“The special effects work must be hailed…”

Gravity is a masterpiece on film; a film that takes a simple, yet complex idea and exercises it to its fullest potential. I never get tired of seeing films like this. It’s a film of stunning beauty, polarizing instances, amazing long shots, tonal precision, a grandiose setting, human acting, and the element of surprise. I’d hate to see the facial expressions I made during this film.

The film stars Sandra Bullock and George Clooney, two of the best actors of this current generation in cinema, as Ryan Stone and Matt Kowalski, respectively. They are two astronauts currently six-hundred kilometers above the Earth and conducting a mission on the ISS. During the mission, Houston informs them of flying debris that, while moving at 20,000 miles an hour, will miss them. That is until the debris takes out a nearby satellite and moves itself closer in their proximity. Operating on a large satellite, both Stone and Kowalski split from ISS, but inevitably get struck by debris, sending them flying aimlessly in space.

Directed by
Alfonso Cuarón
Sandra Bullock, George Clooney, Ed Harris
Release Date
4 October 2013
Steve’s Grade: A+

There is no oxygen. No air pressure. Not even gravity, resulting in both astronauts spinning and floating uncontrollably without anything to grab on to. After tethering themselves to each other, both astronauts exhaust several possibilities to try and assure they’ll live to see another day, let alone touch the ground once more.

Stone is from Lake Zurich, Illinois, and lost her daughter in a freak playground accident. Kowalski is more of a jokester, unmotivated to give deals about himself but more than happy to provide light-hearted, necessary humor in a time of despair and fear. When they separate, however, their own personalities and wits must be their source for survival.

The immediate assumption that will be made about Gravity is it is another film that exists solely in one setting and will ultimately tread the line of boring. This assumption is likely spread by people who never bothered to sit through great films like Open Water and Scenic Route, films that utilized their only setting to a tee. But Gravity becomes invested in character, and possesses certain scenes that have the power and suspense of a feature film.

One in particular, is when Stone attempts to circle the globe to try and find other satellites and pods that will provide her a way to get back to Earth. When she re-enters her own mission’s pod, she can no longer receive communications from home base and her partner. But before even trying, she enters the pod, turns on the oxygen valve, takes off her entire suit, revealing a gray wife-beater and tight black shorts, and wallows in the air and the peace, resembling an unborn fetus. It’s one of the many artistic and beautiful shots in the film.

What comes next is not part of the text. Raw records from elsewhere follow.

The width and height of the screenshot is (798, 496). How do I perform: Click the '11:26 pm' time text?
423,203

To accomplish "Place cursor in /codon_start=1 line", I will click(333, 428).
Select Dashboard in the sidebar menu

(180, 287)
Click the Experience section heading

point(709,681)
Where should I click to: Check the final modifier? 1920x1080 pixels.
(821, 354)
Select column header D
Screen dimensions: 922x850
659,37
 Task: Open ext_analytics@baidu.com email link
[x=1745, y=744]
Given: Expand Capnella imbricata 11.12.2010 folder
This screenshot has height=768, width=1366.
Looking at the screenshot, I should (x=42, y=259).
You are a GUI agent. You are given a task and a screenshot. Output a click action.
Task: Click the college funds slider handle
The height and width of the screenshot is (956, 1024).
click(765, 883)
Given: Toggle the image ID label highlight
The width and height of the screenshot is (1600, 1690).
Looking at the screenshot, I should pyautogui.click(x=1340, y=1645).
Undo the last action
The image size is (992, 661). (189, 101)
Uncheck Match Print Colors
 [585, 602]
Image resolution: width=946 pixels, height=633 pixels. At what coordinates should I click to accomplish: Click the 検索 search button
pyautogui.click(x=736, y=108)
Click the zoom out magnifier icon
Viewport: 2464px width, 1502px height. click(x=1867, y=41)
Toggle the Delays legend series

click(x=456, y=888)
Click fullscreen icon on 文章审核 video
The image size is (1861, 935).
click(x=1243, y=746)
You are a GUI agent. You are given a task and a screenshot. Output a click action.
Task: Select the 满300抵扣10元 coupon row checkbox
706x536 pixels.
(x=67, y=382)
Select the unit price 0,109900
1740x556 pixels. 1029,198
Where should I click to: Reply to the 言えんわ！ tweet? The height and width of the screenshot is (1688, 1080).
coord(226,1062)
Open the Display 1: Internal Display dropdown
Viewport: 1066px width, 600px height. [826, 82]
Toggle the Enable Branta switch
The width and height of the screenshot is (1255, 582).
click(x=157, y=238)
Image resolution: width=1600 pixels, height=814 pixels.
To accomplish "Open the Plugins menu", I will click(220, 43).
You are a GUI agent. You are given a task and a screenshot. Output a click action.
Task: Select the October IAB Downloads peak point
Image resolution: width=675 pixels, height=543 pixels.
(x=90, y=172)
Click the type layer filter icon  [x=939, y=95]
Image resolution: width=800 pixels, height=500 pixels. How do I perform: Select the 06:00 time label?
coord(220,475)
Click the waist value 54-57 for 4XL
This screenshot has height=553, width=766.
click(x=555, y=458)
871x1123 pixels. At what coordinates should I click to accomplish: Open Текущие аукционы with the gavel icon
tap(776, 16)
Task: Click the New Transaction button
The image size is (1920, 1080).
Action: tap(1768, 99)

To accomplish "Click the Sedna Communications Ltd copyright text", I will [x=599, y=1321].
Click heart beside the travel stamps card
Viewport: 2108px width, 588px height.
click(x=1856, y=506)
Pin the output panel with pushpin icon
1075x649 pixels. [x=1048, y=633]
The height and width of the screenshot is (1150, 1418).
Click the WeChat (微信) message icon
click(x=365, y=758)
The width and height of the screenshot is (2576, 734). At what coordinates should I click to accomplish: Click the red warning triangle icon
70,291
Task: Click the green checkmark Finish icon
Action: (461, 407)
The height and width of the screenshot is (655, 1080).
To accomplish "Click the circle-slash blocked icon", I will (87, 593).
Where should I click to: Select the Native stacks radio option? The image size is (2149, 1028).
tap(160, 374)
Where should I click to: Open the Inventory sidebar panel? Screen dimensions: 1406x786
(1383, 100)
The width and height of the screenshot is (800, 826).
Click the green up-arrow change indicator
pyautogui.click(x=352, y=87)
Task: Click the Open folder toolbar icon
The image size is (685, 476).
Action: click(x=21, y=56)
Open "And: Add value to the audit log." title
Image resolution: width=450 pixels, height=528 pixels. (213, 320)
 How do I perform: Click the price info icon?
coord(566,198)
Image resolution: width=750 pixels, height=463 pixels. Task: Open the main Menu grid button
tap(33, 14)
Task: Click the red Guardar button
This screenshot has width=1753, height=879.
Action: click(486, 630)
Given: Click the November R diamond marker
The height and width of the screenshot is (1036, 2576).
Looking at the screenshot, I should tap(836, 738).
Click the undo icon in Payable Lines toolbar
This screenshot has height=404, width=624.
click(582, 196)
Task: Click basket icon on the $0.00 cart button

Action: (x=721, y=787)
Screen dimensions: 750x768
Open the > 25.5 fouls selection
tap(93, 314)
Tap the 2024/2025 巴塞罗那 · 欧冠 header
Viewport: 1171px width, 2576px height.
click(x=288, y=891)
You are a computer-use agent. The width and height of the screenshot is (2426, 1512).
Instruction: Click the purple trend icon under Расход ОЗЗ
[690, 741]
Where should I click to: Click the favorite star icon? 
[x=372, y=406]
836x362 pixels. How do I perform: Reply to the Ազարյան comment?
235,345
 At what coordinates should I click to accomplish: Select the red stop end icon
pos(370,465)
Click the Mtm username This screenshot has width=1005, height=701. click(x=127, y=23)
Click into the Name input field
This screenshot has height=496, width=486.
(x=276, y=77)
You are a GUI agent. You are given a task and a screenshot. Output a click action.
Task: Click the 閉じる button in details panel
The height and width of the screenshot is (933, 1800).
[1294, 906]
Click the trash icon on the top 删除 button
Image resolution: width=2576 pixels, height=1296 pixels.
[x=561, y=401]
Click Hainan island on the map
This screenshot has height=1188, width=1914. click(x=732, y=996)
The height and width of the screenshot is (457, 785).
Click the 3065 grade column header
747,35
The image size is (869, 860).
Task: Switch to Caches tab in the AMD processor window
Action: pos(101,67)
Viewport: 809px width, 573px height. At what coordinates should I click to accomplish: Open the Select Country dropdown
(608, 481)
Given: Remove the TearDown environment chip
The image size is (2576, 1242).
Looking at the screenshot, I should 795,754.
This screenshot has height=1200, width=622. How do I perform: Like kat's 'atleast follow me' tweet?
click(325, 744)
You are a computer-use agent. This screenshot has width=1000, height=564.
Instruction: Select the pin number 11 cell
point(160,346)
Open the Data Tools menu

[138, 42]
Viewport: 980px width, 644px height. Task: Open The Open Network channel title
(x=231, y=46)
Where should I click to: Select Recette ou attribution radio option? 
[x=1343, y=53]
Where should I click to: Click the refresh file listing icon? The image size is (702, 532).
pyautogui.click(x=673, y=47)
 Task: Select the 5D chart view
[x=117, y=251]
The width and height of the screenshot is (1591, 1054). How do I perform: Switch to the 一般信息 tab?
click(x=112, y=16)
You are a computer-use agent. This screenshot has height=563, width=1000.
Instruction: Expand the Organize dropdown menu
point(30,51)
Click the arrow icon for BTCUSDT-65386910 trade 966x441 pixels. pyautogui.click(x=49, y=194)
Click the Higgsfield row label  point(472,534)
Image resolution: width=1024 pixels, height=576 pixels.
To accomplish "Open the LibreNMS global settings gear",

The special effects work must be hailed and is undoubtedly one of the keys to the film’s success. Viewing it in IMAX 3D (the first time I’ve ever dished out extra money for the medium’s benefits), the effects of the sound, visuals, and environment had an almost paralyzing effect on me. With work like this, it pains me when I recognize the limited value studios and the public place on special effects studio. Director Alfonso Cuarón utilizes the VFX work with masterful directorial effort, combining the use of first-person perspective, extreme long shots, long shots that last up to eight minutes, and extreme close ups that show the anxiety of its subjects.

I’ve been a long time fan of Sandra Bullock. I loved her when I was a young child and defended her controversial Oscar win for The Blind Side. Here, she has the power to make her detractors think twice. When both astronauts separate, a certain amount of weight of the film rests on the intoxicating atmosphere of the picture, and an even larger amount of weight rests on her as a performer.

The film has the power and unpredictability of a film like the kind Andy Warhol made. Consider his half-hour long Blow Job, or his eight-hour long film Sleep, both films that featured exactly what their titles promised. They were films that captured one static shot of whatever they were profiling, and the excitement and suspense stemmed from the fact that you didn’t know what was coming. Insignificant, unpredictable movements were the excitement. Gravity capitalizes off of the fact that you don’t know where it’s going and overwhelmingly succeeds at that.

Seeing as Cuarón serves as co-producer, co-writer, co-editor, and director on this film, I have every reason in the world to believe he assumed very much creative control on this project. This is a huge plus for him, seeing as he keeps everything in the film realistic and breathtaking. I can only compare his large-scale directing to Ang Lee’s in Life of Pi, as Lee had the challenge of making an immersing drama that scarcely touched land. As a result, he needed to pull off tricky photography and crafty camerawork to make a story that remains interesting as well as visually dazzling. Life of Pi‘s directing got Lee an Oscar; let’s hope the same happens for Cuarón.